Comemoração dos atletas do BeesCats na Champions Ligay, em Brasília (Foto: Instagram Liga Gay Nacional de Futebol)

Segundo Amaral, para ser criada uma seleção brasileira é necessário definir determinados critérios na convocação dos jogadores, além da questão financeira. “Como o futebol LGBT não é profissionalizado, os atletas não têm retorno financeiro para poderem estar disponíveis em competições em datas específicas. Então, eles dependem do trabalho, nem todos conseguem estar em todas as competições, pois tem que bancar do próprio bolso as viagens e hospedagens.

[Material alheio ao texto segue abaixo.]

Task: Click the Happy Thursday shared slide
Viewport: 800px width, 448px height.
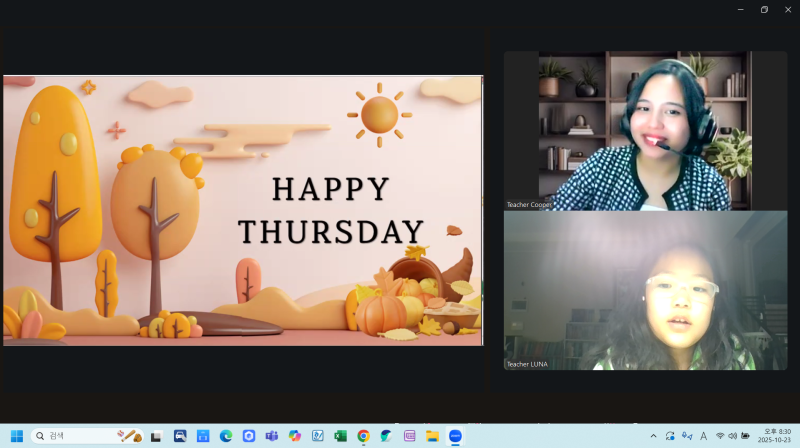Action: pyautogui.click(x=243, y=210)
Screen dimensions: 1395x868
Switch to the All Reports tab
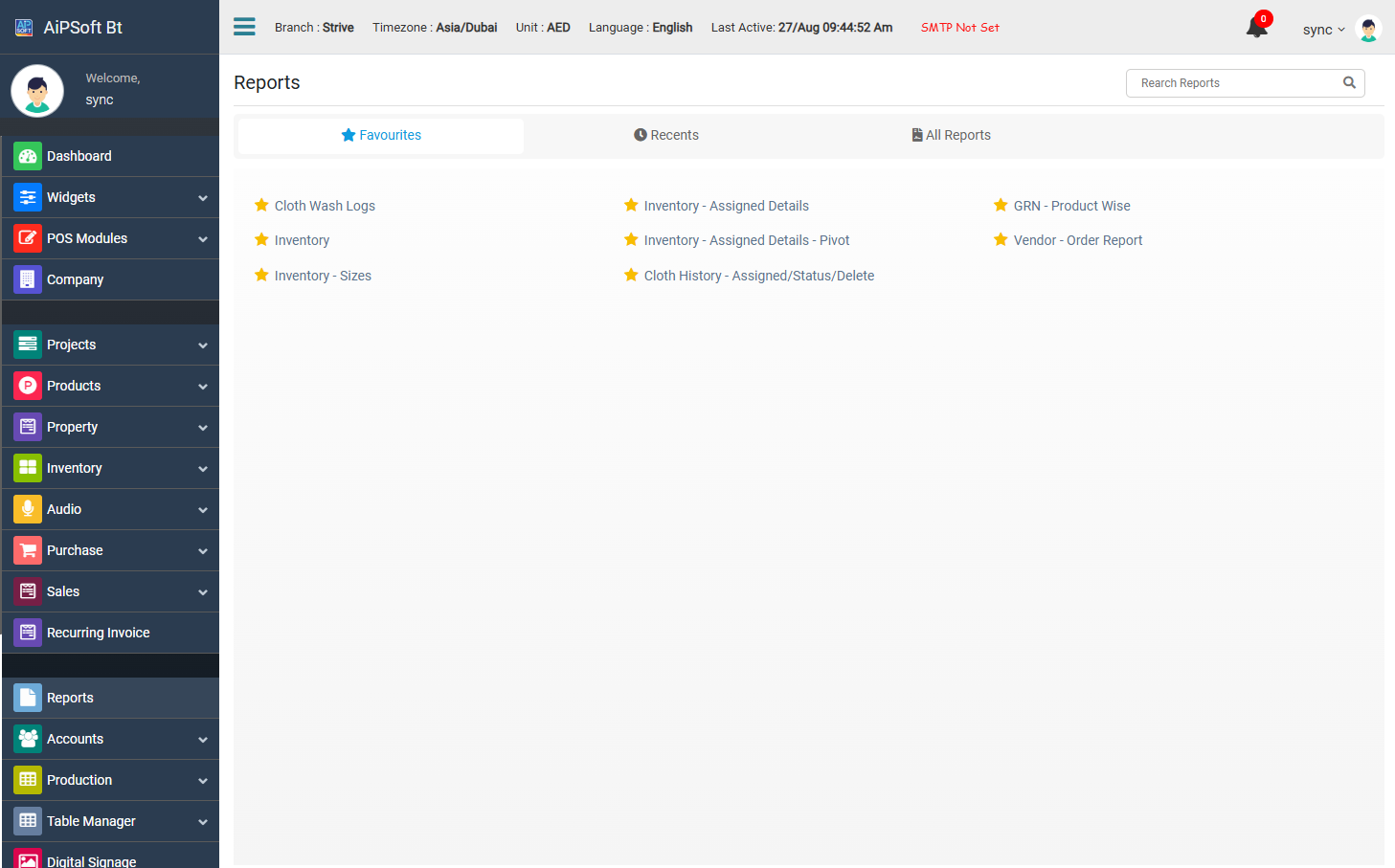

Já para Loriato, é necessário diminuir o preconceito e realizar outras conquistas antes de pensar em uma seleção brasileira. “O World Gay Games tem grande importância para vários países que já tratam diferentes orientações sexuais de maneira mais igualitária. Ates de pensarmos em grandes representações nessa competição, precisamos ocupar estes espaços no Brasil, para depois alçar voos maiores. No vôlei, por exemplo, atletas viajam por conta própria para representar o país e nunca houve nenhum tipo de incentivo financeiro para isso.”



Documentário e luta pelo fim da homofobia


Além da expansão das competições, durante a campanha dos Beescats na Taça Hornet de Futebol da Diversidade, em 2018, realizado em São Paulo, o cineasta Carlos Guilherme Vogel dirigiu um documentário intitulado ‘Soccer Boys’ sobre a luta dessa equipe contra a homofobia no futebol. O filme conta com o apoio do Canal Futura e está disponível em sua plataforma de streaming. Ele ganhou o prêmio de melhor roteiro de documentário no 7º Festcine, realizado pela prefeitura de Pinhais, no Paraná


Documentário “Soccer Boys” sobre os BeesCats para as telas (Foto: Instagram Bravus)

Para André Machado, o documentário é importante por causa da visibilidade da missão do projeto, que seria ajudar a criar uma empatia coletiva. Um debate importante sobre a discriminação sexual no Brasil e a homofobia tanto no futebol, quanto na sociedade contemporânea.


“É crescente e assustador o número de suicídios entre jovens gays tanto por depressão ou mesmo por uso de drogas. Então acredito que a prática esportiva consegue ocupar a mente da pessoa e ajudá-la a se estabilizar. São vários casos de equipes que se unem, por exemplo, para fazerem uma vaquinha e levar a um torneio um jogador carente que não tenha condição financeira.”, aponta Machado.


Para Machado, o sucesso do futebol inclusivo é só o começo para novas conquistas. Uma mudança cultural e social do esporte, principalmente do futebol, espaço em que a hegemonia heteronormativa impera. “Chegou um momento em que vários times fizeram uma fila para marcar amistosos com a gente. Eles ficavam impressionados de que havia gays que jogavam bem futebol. É dessa forma, educando e mostrando, que a gente impõe que o caminho correto não é pelo ódio. Eu acredito muito que a homofobia é gerada pelo medo. Então, a gente tem que tratar o medo explicando com calma e não batendo de frente de forma agressiva.”